Imagine that one day we or our descendants build or become superintelligent super-competent philosophers who after exhaustively investigating moral philosophy for millions of years, decide that some moral theory or utility function is definitely right.
But what is the reason to think that we or our descendants would have a better chance of finding this kind of “definitely right” moral theory or utility function than other AIs or their descendants?
In some sense, the point of OP is that the difference between “us” and “not-us” here might be more nebulous than we usually believe, and that a more equal treatment is called for.
Otherwise, one might also argue (in a symmetric fashion) that we would destroy moral option value by preventing other entities who might have a better chance of building or becoming “superintelligent super-competent philosophers” from having a shot at that...
But what is the reason to think that we or our descendants would have a better chance of finding this kind of “definitely right” moral theory or utility function than other AIs or their descendants?

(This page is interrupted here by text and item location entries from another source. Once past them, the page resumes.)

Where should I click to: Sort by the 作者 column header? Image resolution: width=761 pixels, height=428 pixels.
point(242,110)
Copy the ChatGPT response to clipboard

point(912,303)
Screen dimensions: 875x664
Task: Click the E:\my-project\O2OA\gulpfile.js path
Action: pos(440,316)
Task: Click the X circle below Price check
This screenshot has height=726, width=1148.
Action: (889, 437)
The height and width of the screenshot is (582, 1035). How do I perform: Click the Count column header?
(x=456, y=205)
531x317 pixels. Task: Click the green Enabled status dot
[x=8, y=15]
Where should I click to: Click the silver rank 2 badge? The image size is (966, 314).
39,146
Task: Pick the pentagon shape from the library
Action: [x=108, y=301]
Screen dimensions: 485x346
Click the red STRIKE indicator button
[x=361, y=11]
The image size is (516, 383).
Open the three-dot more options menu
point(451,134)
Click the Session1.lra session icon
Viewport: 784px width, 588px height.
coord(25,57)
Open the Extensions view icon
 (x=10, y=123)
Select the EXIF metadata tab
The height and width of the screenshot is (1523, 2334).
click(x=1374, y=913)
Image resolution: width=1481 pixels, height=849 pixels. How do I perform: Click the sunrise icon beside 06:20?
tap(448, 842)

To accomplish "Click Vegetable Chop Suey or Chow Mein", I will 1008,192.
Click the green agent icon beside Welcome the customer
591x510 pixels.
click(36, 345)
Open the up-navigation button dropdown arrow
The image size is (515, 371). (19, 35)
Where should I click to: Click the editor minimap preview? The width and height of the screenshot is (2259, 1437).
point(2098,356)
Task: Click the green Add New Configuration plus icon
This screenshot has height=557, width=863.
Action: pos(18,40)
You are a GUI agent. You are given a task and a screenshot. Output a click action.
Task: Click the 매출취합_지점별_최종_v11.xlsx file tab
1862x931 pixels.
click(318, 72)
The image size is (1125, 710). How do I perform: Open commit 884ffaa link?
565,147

Humans have a history of making philosophical progress. We lack similar empirical evidence for AIs. I’ll reevaluate my position if that changes, with the caveat that I want some reassurance that the AI is doing correct philosophy, not just optimizing to persuade me or humans in general (which I’m afraid will be the default).
What is the right morality may be partly or wholly subjective (I’m not sure), in which case AIs will end up converging to different moral conclusions from us, independently of philosophical competence, and from our perspective, the right thing to do would be to follow our own conclusions.
But I don’t know to what extent productive studies in philosophy at the top level of competence in philosophy are at all compatible with safety concerns. It’s not an accident that people using base models show nice progress in joint human-AI philosophical brainstorms, whereas people using tamed models seem to be saying that those models are not creative enough, and that those models don’t think in sufficiently non-standard ways.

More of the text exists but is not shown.